Sheriff Kevin Thom and South Dakota Highway Patrol Colonel Rick Miller may be barking up the wrong legal tree in their taxpayer-funded court challenge to Amendment A, South Dakota’s freshly approved constitutionalization of marijuana. They have filed an “election contest” when there appears to be nothing about the election itself to contest.
SDCL 12-22-1 defines “contest” as “a legal proceeding, other than a recount, instituted to challenge the determination of any election….” The “determination” of an election does not have to do with the content of a ballot question; it has to do with the conduct of the election, the counting of votes, and the official declaration of the results.
SDCL 12-22-5 makes clear that grounds for an election contest cannot exist until a determination has been made. Plaintiffs cannot commence a contest until after the official canvass of the returns. The contest chapter, SDCL 12-22, thus envisions that election contests will pivot on arguments about the voting process and the certified results of that process.
In a 2001 opinion on an election contest over two referred municipal questions in Watertown, the South Dakota Supreme Court supports this interpretation of contests as focusing on the voting and counting process:
The purpose of an election contest is to challenge “the election process itself.” Larson, 262 NW2d at 753, n.1. The basic question in an election contest is whether the election, despite irregularities, resulted in a free and fair expression of the will of the voters. Id. (citing Green v. Ind. Consol. School Dist. No. 1, 89 NW2d 12 (Minn 1958)).

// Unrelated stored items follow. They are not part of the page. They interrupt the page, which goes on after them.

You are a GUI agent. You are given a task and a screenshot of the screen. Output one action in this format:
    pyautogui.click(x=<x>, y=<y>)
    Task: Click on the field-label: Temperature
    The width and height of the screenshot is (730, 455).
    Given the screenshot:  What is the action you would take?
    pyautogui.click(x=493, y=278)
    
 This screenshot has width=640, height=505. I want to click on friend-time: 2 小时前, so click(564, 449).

Therefore, Contestants must show not only voting irregularities, but also show those irregularities to be so egregious that the will of the voters was suppressed [South Dakota Supreme Court, opinion, “In the Matter of the Election Contest as to Watertown Special Referendum Election of October 26, 1999 Pertaining to Referred Ballot Issues No. 1 And 2,” 2001.05.23].

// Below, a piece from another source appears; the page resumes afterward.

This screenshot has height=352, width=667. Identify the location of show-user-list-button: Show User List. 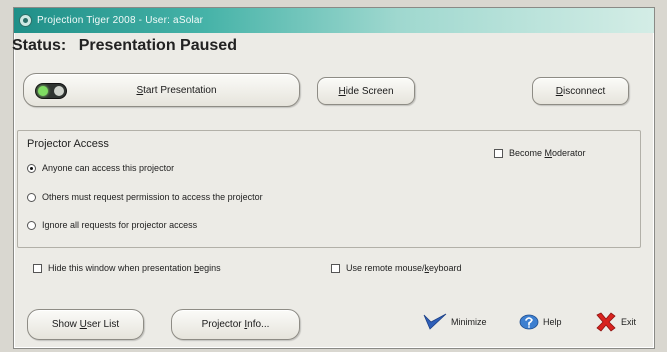
(86, 324).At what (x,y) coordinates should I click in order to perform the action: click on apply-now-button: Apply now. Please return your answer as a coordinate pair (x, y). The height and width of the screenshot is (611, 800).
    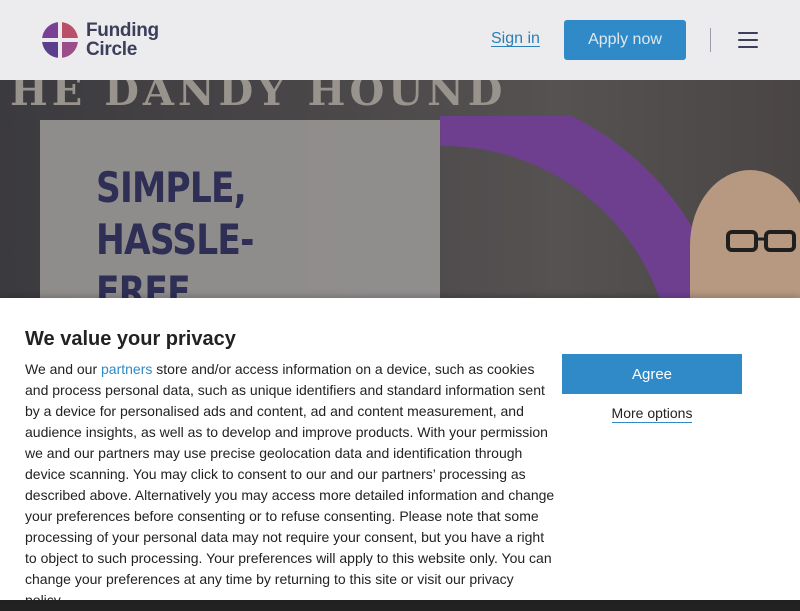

Plaintiffs Thom and Miller are not alleging any voting irregularities. They are not alleging that anyone submitted or counted bogus ballots. They are not saying that dope fiends stood outside the polls scaring away old fuddy-duddies who might vote against Amendment A. They are not saying election officials improperly distributed or withheld ballots or erred in the counting thereof. The complaint cites no violation of election law. Voters voted in an orderly election and expressed their will clearly (Let’s blaze up, dude, and pay taxes on it!) There thus is nothing to contest about this election process.
The plaintiffs argue not against the election process but against Amendment A itself, against the content of the amendment (too many subjects) and the origin of the amendment (an initiative petition instead of a constitutional convention). Their arguments have nothing to do with how any ballot was distributed, marked, submitted, or counted. Their arguments exist independently of the conduct of the election. The legal grounds they cite all existed prior to the election, in constitutional provisions not specific or relevant to the election contest chapter.
Thom and Miller are thus not really contesting the election. They have misfiled a constitutional challenge to Amendment A itself. Their complaint is invalid as filed under Chapter 12-22, since it alleges no voting irregularities that suppressed the expression of the will of the voters. A judge can throw out this bogus complaint without touching the actual constitutional questions, because the plaintiffs raise them in the wrong form.